Se aduce que Pinochet cometió un error con este viaje a Londres, conociendo los procesos que instruye en Madrid el juez Baltasar Garzón por el genocidio, la tortura y el terrorismo perpetrados por las dictaduras militares en la Argentina y Chile. Error, ninguno. El general que dictaduró su país con mano de hierro durante 17 años y se nombró a sí mismo senador nunca conoció los límites de la indemnidad. Ahora choca, sorprendido, contra ellos y se convierte en dura advertencia para los fautores de los demás terrorismos de Estado que en estas tierras supimos conseguir.

Ha comenzado ya la defensa de la impunidad. El presidente Eduardo Frei esgrime los argumentos de una dudosa inmunidad diplomática y de la soberanía nacional que tanto fatigan nuestros gobiernos civiles cuando se trata de defender a represores militares y tanto olvidan cuando se trata del saqueo de las riquezas nacionales y del acatamientos a entes supranacionales como el FMI, el Banco Mundial, el capital financiero internacional. El mandatario chileno desenvainó un razonamiento curioso: la pretensión de juzgar a Pinochet en España sería como la de jueces chilenos que hubiesen intentado procesar a Franco en Santiago. Es una equiparación de las dos dictaduras que el demócrata cristiano Frei --cuyo partido preparó, con la participación de EE.UU., las condiciones del golpe del '73, apoyó a Pinochet y fue desplazado por éste-- bien se guarda de formular en su país. Por otra parte, revela su olvido del largo camino que en el ínterin recorrió el derecho internacional, que hoy considera imprescriptibles los delitos de lesa humanidad y pasibles de ser juzgados en cualquier lugar del mundo. Es que buena parte de la conciencia universal ya no está dispuesta a soportar los genocidios que se repiten en cuatro continentes, la vieja Europa incluida. Esa conciencia no comulga con la idea de que el genocidio se convierta en el signo distintivo de la modernidad, como temía el sobreviviente de Auschwitz que se llamó H.G. Adler.

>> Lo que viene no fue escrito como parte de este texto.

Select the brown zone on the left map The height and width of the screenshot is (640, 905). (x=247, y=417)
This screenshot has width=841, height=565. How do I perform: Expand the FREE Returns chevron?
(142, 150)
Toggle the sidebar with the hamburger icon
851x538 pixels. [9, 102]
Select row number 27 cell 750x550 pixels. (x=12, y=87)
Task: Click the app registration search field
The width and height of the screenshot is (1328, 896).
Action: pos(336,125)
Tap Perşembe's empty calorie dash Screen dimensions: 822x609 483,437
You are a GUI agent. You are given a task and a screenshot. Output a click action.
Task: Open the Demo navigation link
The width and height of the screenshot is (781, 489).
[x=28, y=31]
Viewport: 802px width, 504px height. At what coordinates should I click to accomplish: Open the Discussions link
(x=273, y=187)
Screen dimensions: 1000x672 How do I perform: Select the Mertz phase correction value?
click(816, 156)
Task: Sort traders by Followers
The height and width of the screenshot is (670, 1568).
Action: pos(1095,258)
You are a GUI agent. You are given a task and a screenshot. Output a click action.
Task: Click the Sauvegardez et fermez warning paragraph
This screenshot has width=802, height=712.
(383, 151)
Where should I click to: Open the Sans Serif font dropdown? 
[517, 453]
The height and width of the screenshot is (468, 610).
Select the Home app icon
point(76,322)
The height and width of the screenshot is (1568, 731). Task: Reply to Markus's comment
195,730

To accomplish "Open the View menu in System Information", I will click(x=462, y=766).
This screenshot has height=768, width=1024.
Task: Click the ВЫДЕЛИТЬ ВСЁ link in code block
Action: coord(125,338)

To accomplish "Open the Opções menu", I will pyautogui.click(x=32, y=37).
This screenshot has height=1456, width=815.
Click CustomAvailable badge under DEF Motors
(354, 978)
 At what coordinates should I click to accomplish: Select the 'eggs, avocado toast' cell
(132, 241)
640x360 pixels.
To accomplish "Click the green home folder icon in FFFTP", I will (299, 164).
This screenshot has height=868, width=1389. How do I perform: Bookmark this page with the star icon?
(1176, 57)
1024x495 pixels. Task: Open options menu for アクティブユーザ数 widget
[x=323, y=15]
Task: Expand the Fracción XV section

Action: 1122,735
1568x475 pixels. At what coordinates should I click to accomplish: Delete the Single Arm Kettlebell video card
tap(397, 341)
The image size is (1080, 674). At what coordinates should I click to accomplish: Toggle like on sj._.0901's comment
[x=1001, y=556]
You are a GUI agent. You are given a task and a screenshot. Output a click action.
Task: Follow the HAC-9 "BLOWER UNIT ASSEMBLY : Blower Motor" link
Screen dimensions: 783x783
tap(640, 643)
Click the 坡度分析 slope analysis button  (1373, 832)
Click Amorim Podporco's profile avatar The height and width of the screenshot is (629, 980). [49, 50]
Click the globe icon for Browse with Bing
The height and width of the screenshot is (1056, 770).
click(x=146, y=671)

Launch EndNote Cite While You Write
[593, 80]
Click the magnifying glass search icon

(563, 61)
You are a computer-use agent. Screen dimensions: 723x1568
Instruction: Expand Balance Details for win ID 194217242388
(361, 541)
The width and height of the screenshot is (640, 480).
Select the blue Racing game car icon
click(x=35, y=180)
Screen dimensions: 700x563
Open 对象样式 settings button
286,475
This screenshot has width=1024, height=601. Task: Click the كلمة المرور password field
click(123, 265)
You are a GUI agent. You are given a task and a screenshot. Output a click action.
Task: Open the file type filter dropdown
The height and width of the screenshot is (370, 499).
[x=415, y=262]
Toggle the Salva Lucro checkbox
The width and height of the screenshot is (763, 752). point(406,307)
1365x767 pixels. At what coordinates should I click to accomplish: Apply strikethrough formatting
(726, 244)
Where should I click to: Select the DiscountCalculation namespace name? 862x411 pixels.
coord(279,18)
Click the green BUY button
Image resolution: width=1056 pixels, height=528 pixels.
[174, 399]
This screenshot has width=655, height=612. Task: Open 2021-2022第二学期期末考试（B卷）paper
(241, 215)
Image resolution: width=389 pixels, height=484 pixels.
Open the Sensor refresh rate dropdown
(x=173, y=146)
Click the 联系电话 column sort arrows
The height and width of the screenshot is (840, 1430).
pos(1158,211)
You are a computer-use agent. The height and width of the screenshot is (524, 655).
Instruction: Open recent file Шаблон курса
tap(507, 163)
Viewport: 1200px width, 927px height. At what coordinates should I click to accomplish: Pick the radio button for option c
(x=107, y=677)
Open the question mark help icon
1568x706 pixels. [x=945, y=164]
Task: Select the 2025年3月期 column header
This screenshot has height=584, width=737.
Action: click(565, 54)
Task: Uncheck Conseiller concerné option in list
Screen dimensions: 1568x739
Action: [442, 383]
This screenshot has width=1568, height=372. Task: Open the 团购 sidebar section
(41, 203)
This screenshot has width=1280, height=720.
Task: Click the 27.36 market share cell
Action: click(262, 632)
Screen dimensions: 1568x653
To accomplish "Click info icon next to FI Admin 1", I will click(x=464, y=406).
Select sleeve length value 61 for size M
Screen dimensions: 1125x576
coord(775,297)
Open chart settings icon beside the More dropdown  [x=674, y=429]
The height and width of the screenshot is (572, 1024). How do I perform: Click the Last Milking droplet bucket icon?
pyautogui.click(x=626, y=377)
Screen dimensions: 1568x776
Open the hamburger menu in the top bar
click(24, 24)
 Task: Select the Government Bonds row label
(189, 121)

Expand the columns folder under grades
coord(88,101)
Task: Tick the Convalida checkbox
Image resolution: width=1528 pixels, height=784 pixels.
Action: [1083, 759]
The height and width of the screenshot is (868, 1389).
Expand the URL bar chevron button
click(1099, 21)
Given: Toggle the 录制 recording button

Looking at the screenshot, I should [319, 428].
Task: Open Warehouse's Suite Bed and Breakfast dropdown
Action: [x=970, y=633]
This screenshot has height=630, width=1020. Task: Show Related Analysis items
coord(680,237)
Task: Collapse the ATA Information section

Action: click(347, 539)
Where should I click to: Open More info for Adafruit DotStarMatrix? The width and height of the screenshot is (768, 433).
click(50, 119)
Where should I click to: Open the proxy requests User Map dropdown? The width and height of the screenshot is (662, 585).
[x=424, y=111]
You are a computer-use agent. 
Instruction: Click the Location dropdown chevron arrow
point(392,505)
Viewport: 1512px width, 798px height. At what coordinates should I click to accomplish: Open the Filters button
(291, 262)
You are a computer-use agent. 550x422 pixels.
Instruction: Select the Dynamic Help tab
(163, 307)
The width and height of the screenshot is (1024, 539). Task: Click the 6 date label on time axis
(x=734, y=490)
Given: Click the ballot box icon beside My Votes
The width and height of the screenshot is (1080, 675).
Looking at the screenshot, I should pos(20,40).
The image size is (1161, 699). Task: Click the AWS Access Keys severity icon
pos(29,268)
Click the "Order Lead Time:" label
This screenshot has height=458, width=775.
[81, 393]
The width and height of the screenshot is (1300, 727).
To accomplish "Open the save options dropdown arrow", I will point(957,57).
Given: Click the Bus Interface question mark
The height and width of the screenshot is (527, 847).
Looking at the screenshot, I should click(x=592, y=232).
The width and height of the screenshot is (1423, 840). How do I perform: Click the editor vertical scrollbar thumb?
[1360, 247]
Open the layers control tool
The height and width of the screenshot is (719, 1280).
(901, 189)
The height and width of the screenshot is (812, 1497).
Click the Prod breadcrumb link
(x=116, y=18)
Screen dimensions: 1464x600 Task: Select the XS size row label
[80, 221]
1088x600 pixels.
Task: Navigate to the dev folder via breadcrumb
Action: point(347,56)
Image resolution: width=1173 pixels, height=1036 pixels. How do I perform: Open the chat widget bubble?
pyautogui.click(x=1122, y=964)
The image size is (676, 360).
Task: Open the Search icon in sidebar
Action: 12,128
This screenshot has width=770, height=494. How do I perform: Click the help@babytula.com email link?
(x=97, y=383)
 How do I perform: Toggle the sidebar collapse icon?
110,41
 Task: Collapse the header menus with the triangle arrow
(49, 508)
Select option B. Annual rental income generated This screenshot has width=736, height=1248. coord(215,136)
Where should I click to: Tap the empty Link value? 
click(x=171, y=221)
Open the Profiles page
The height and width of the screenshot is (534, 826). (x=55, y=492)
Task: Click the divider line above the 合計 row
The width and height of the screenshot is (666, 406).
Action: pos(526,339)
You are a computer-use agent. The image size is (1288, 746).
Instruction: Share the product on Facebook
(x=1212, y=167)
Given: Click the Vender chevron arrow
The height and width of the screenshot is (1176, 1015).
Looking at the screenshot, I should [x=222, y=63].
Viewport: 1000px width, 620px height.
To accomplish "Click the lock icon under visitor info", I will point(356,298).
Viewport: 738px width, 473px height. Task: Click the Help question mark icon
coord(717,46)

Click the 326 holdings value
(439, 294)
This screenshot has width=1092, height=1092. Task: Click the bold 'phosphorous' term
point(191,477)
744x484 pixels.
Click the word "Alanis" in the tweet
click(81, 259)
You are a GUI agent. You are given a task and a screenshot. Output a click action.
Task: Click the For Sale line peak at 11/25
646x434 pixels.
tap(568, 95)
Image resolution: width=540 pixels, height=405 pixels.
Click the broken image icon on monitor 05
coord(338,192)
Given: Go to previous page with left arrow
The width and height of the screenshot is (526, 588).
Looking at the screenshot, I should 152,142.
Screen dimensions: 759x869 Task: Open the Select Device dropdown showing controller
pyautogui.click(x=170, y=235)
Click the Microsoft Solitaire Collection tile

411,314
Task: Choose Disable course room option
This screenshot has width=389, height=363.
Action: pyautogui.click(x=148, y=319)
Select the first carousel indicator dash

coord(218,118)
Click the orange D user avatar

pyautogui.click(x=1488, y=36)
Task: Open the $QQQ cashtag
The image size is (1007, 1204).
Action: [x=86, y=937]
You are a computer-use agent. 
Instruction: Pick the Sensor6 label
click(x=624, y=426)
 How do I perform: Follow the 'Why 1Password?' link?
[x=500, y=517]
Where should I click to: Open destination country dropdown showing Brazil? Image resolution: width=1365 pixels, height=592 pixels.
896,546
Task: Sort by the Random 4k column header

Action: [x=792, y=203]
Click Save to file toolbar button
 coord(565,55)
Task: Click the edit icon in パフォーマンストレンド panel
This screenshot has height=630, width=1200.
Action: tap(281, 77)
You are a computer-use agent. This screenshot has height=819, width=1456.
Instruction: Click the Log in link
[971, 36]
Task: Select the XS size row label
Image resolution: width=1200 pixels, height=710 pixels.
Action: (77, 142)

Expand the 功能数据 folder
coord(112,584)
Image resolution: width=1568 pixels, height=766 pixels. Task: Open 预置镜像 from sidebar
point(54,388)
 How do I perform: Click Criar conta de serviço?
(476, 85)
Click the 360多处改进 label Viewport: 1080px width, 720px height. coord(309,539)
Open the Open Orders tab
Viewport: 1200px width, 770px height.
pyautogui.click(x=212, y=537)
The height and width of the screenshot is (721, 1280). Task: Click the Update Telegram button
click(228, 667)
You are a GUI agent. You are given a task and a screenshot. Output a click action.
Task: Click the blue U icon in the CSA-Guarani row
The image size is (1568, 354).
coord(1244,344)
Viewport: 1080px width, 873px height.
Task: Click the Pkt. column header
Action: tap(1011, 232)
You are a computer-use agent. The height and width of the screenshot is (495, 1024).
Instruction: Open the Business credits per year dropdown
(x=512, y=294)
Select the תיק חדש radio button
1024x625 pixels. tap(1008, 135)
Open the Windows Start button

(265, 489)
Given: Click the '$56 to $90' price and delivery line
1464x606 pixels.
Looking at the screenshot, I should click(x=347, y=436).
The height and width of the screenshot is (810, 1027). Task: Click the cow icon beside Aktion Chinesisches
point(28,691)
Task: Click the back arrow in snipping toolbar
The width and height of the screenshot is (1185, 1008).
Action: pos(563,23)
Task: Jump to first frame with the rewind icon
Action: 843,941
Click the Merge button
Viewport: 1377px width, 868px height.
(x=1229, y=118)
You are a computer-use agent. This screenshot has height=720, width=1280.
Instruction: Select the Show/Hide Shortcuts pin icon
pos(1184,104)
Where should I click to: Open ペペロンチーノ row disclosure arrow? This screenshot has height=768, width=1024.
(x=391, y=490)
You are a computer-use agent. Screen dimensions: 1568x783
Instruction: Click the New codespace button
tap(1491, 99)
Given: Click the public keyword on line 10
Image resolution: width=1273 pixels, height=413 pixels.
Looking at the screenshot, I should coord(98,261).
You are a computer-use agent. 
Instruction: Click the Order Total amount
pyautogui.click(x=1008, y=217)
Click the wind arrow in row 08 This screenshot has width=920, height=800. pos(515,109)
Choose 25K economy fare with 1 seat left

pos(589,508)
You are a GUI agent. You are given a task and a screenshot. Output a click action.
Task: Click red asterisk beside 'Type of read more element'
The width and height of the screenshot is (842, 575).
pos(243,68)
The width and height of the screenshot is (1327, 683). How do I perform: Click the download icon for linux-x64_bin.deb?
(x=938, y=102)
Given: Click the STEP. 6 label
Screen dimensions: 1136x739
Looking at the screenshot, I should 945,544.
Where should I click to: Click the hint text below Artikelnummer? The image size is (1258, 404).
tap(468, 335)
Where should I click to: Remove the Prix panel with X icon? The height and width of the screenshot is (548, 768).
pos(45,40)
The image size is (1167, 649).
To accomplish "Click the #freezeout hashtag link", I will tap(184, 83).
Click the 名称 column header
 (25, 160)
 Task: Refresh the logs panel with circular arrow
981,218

En torno al proceso que instruye el juez Garzón se acumulan argumentos jurídicos a favor y en contra, y su entramado no carece de complejidad. Pero la cuestión trasciende lo jurídico. La esfera de la política también está presente, desde luego. El gobierno del conservador José María Aznar, siempre deseoso de inhibir el juzgamiento de los represores argentinos y chilenos, procura encontrar un difícil equilibrio entre la necesidad de no perturbar las relaciones con Chile --país en que el monto de las inversiones españolas ocupa el primer lugar en importancia-- y la de no lastimar las que mantiene con Gran Bretaña, socio europeo mayor que el laborista Tony Blair ha resuelto aparentemente internar en una nueva política de derechos humanos. Aznar confía en que la Audiencia Nacional española cancelará los juicios y, en consecuencia, le quitará de las manos este candente hierro político. Pero la cuestión también trasciende la política. Lo que está en juego es otra cosa.

Se trata de una batalla contra la impunidad de conductas humanas criminales que se libra entre los poderes que la cobijan, acompañados por los "derechos" y "humanos", y la mayoría que la sufre. Es una batalla más de una larga guerra que no terminará muy pronto. Y aunque Pinochet vuelva a su casa --y Videla pueda salir de la suya-- está claro que el pasado-presente todavía agobiado por las pesadillas genocidas retrocede ante la posibilidad de un futuro libre de ellas. Ese retroceso podrá ser fugaz, pero no recorta la alegría que despertó la detención de Pinochet. Es una alegría que va más allá de la persona del dictador y abarca a la humanidad entera con esperanzas de porvenir.